In contrast to most women, the vast majority of men feel very comfortable in the literary world. Literature is their territory, they’re well “at home”; literature is their armchair, their pair of slippers, their pipe to smoke. The history of literature is the history of men — poets, novelists, dramatists, essayists, thinkers, philosophers; it’s friends and buddies, talking heads and fellow players, idols and inspirations. Literature is an extended male family. Although female authors have participated in professional literary life for some two centuries,1 they’re still classed as arrivistes, immigrants, and stowaways. Most men mentally address their work to other men, and most women address theirs to men too. Literature is a man’s playing field, men jockey for the ball; women can only sit on the sidelines and cheer. Of course, male “players” don’t have anything against women, they’re just not that interested in them; most often, women simply aren’t in their field of vision.
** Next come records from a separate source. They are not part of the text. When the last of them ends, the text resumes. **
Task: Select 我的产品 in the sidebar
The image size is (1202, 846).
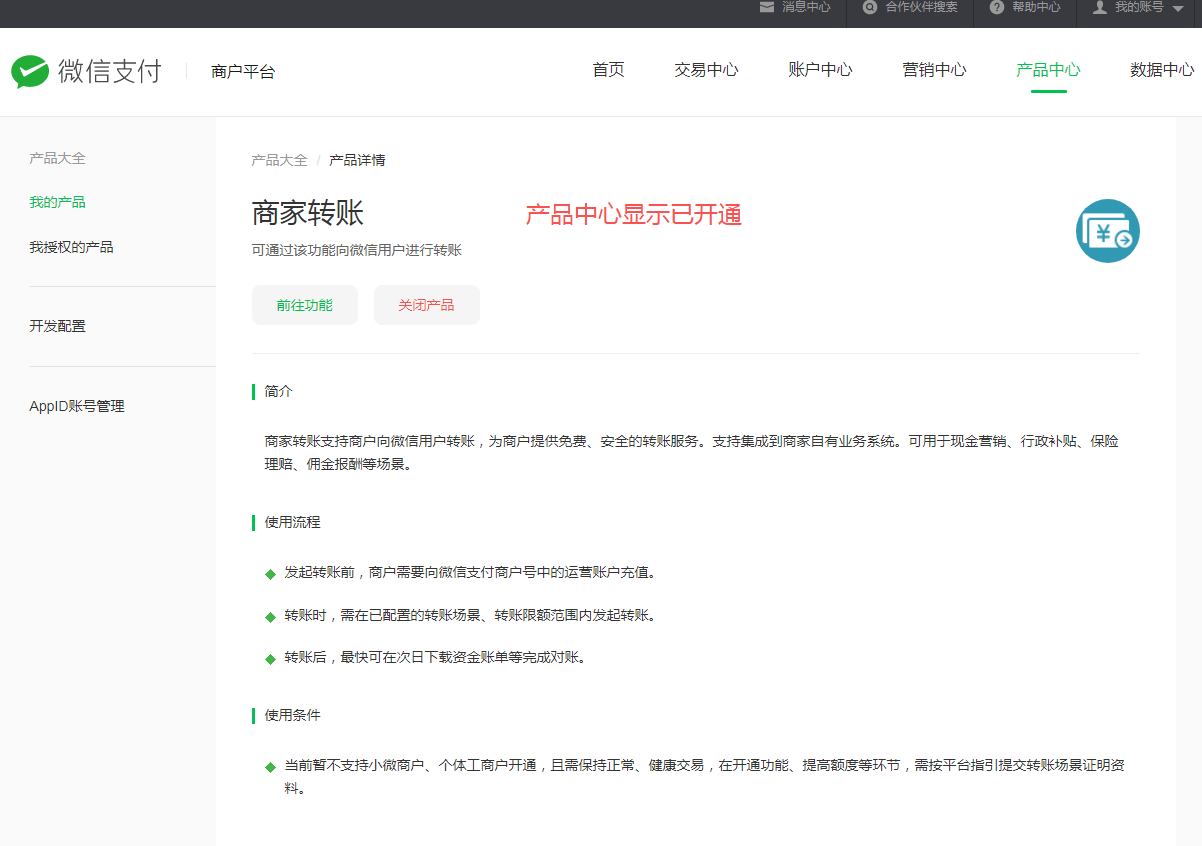Action: 58,202
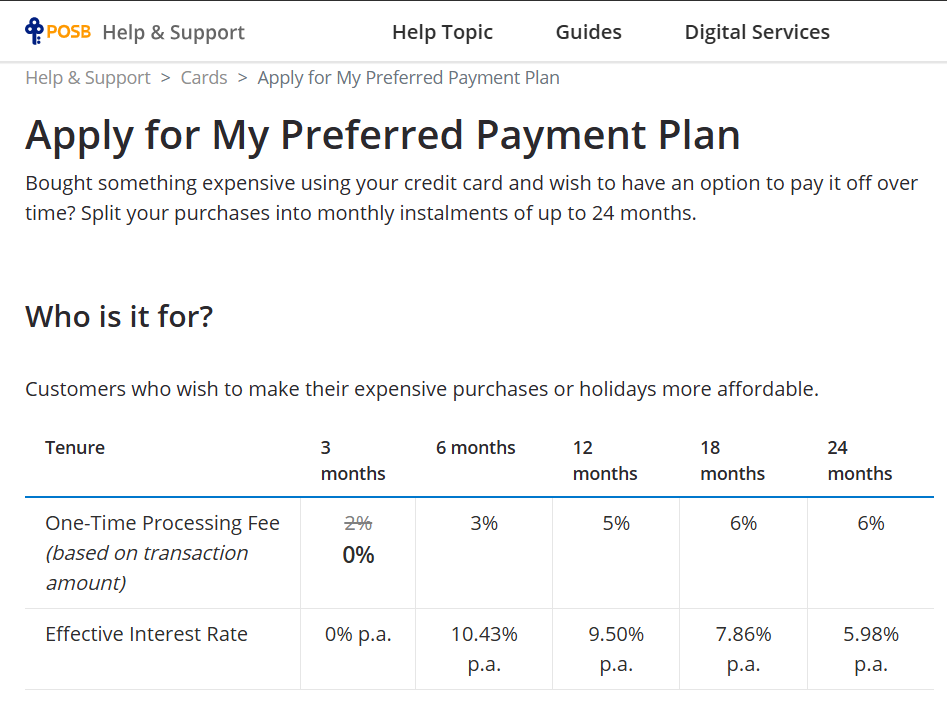This screenshot has width=947, height=715.
Task: Click the Effective Interest Rate row label
Action: pyautogui.click(x=146, y=634)
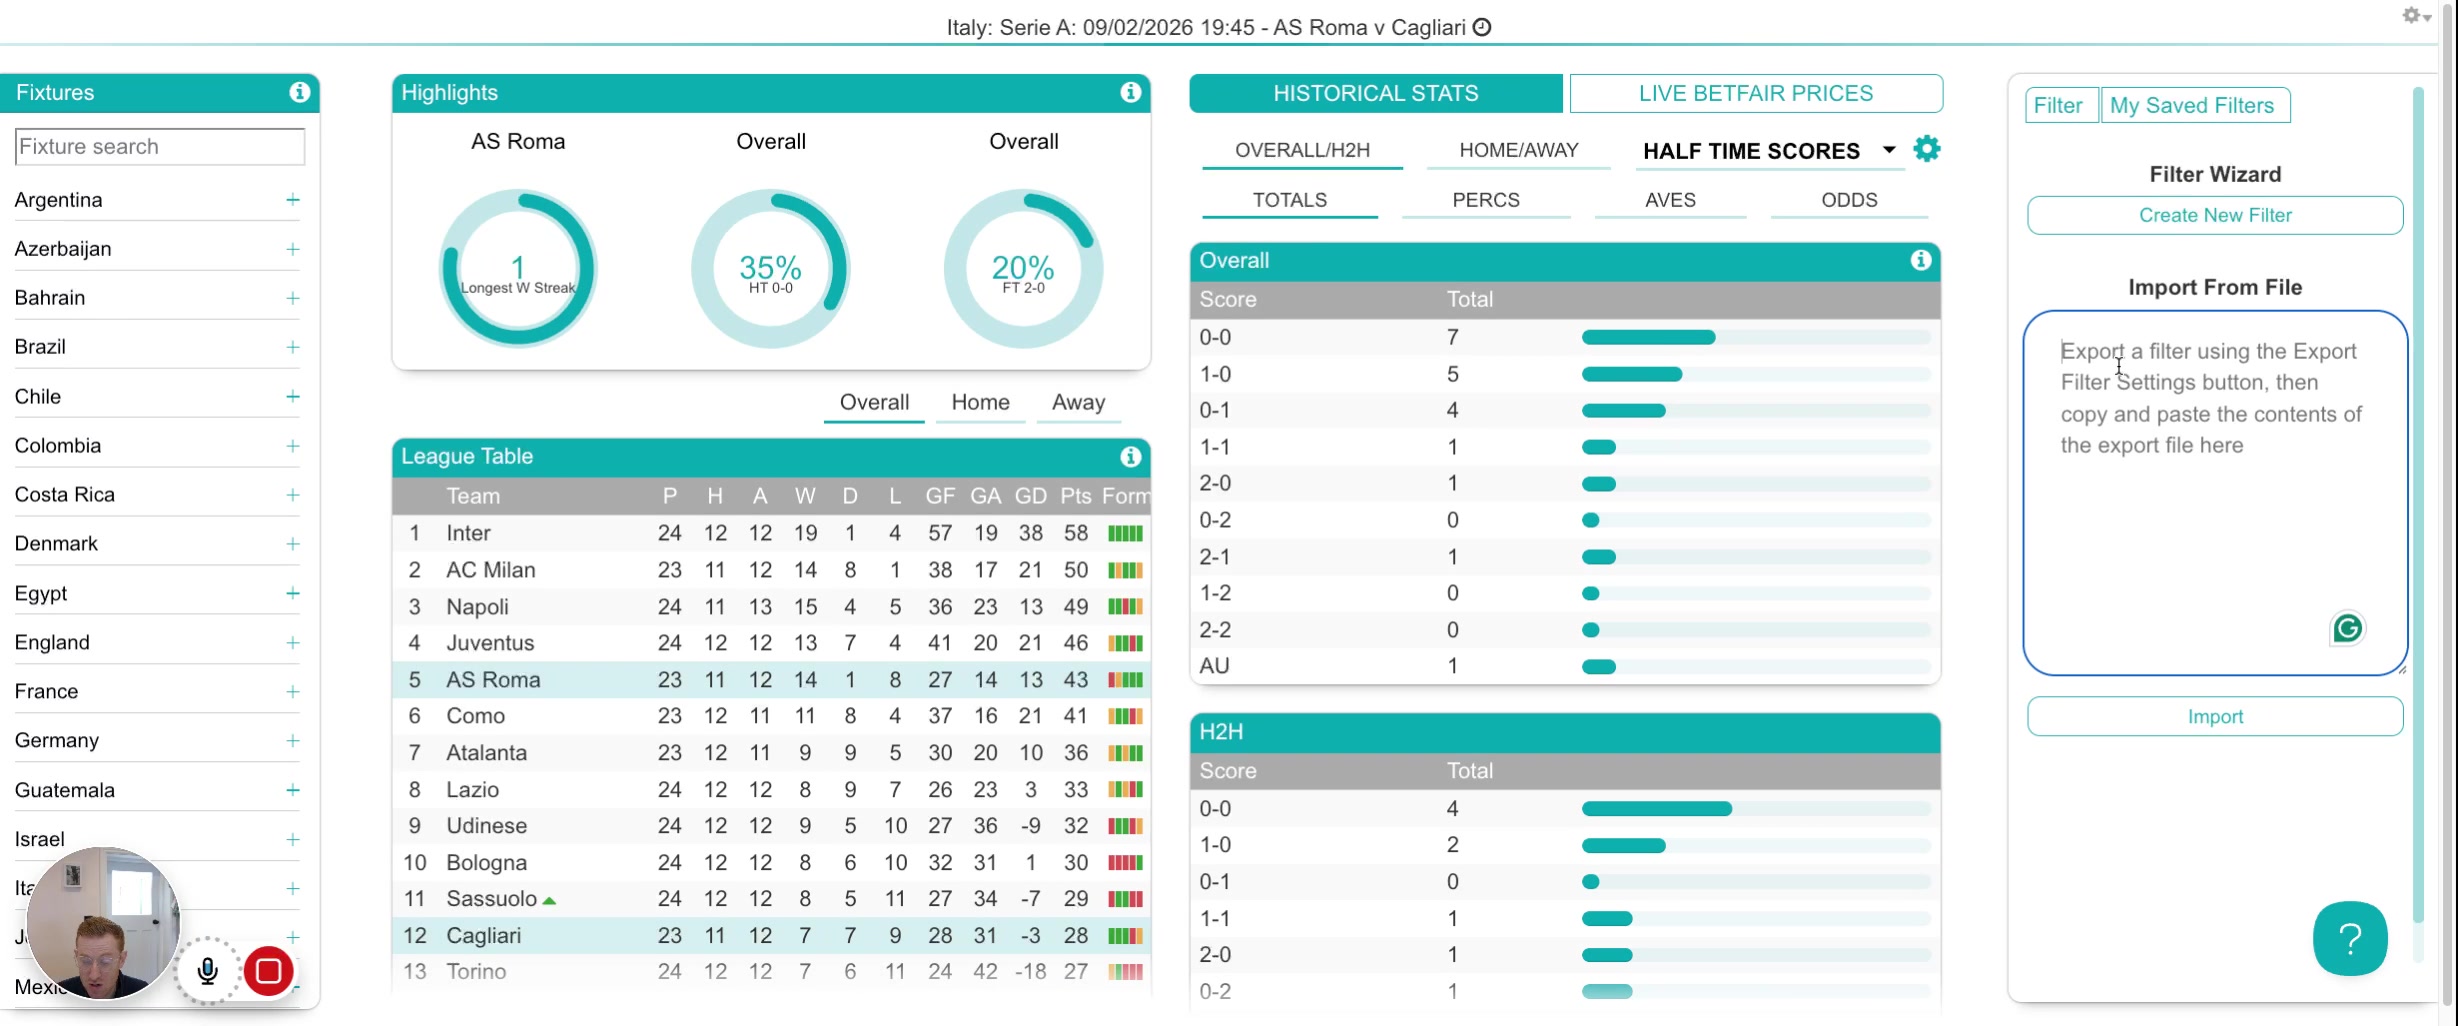The height and width of the screenshot is (1026, 2458).
Task: Select the PERCS stats tab
Action: 1485,200
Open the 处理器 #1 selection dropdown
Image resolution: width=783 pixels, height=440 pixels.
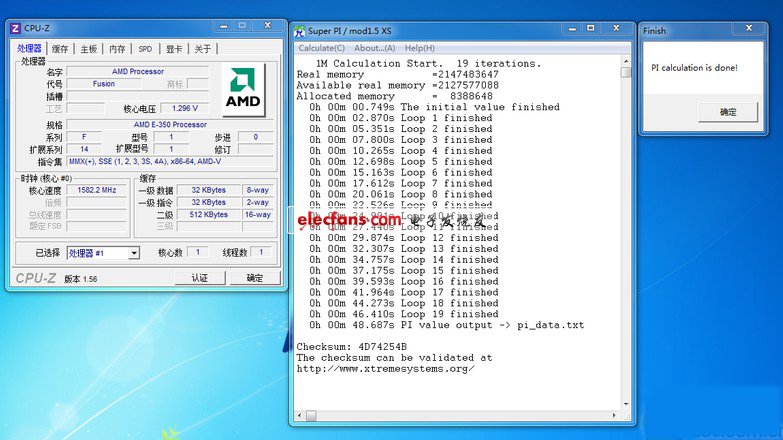coord(134,254)
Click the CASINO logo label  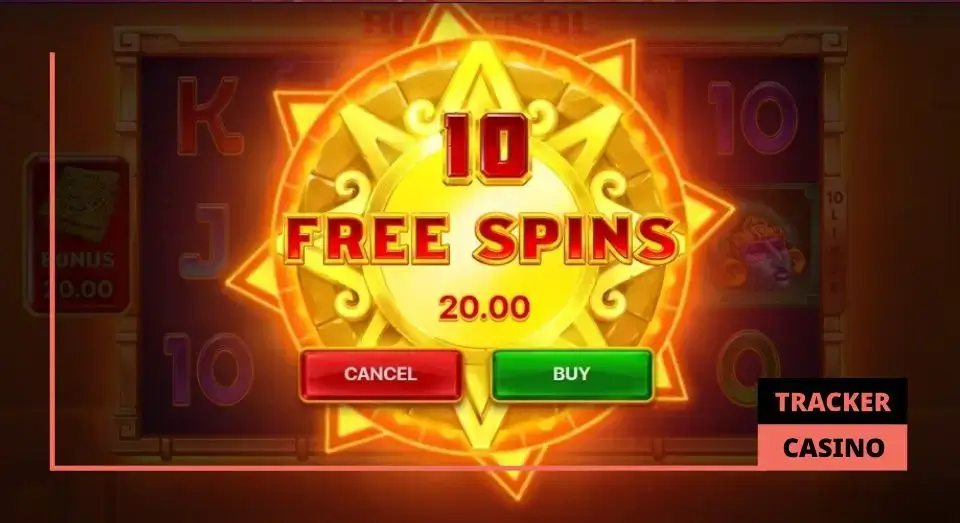pos(833,447)
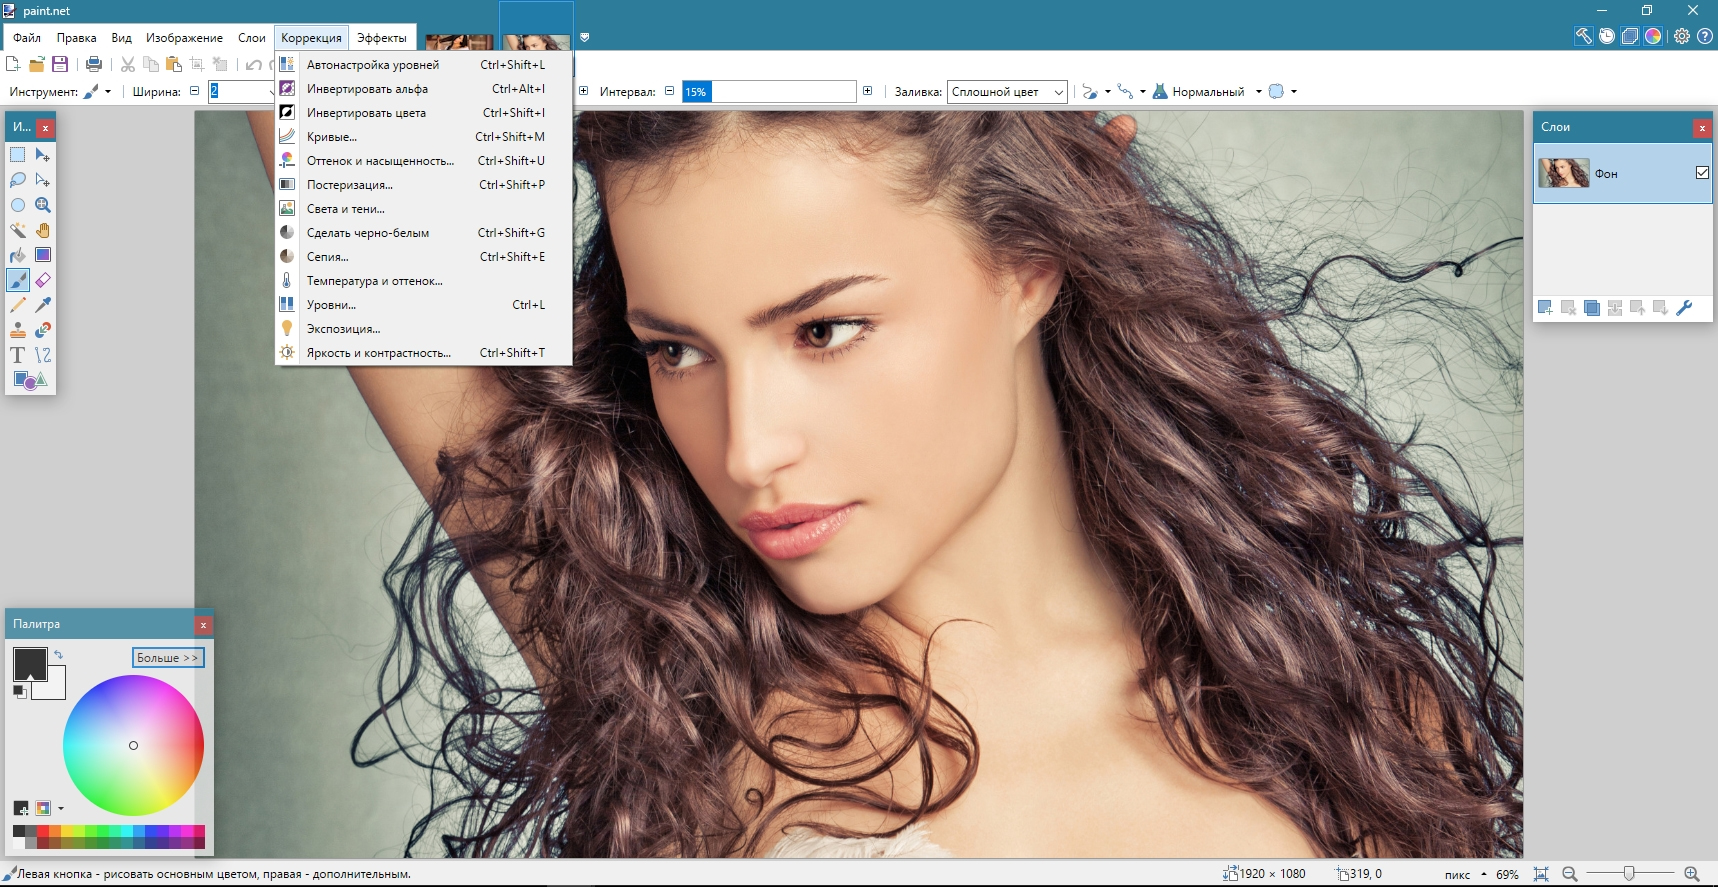
Task: Swap primary and secondary colors arrow
Action: [x=58, y=655]
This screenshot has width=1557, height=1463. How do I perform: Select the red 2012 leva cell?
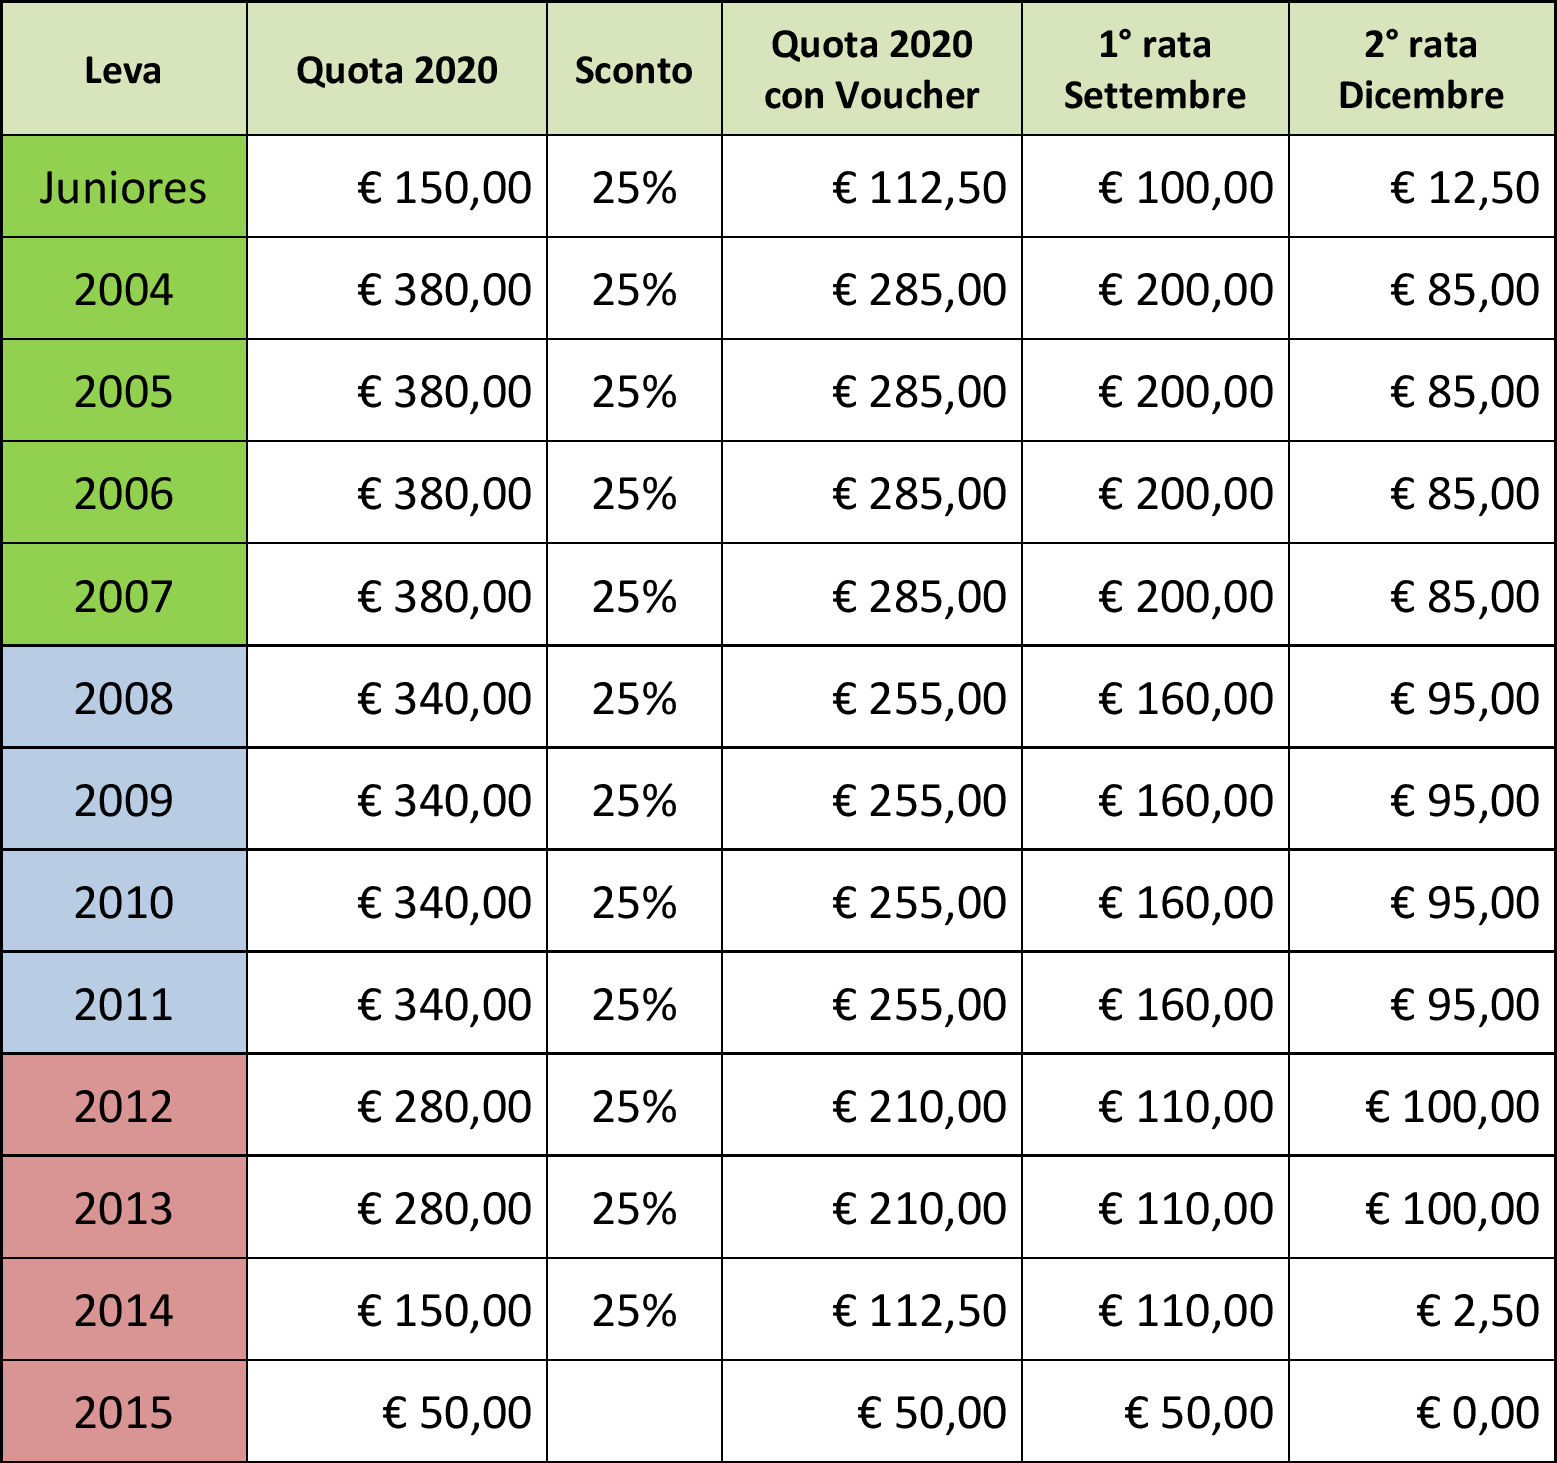pos(124,1105)
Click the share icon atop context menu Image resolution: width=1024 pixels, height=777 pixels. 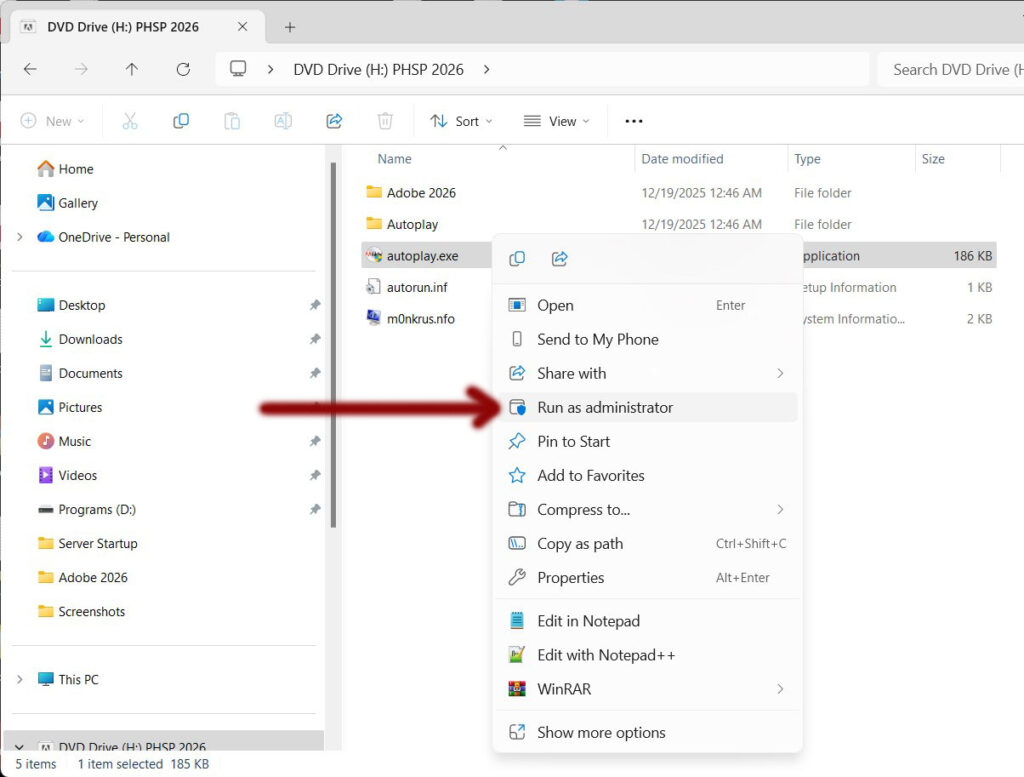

Men can’t conceive of sharing the turf with women, but sure, they’re welcome as cheerleaders. On the literary playing field, the “cheerleaders” include translators, librarians, editors, agents, studious critics (of the male oeuvre), archivists. Isn’t it best we all work where we’re most at home? Men feel at ease in literature, they’re masters of polemicizing among themselves, backscratching and backbiting, appearing in public together, critiquing each other, devising little strategies, swimming in formations like dolphins, forming literary clans, backslapping each other, savaging each other — and all the while they mentally hold each other’s hands, as men in some regions do in real life. This collegial intimacy is sometimes so overpowering that they refer to their literary buddies by first or nick names, smug in the assumption that their readers and audiences will know who they’re on about.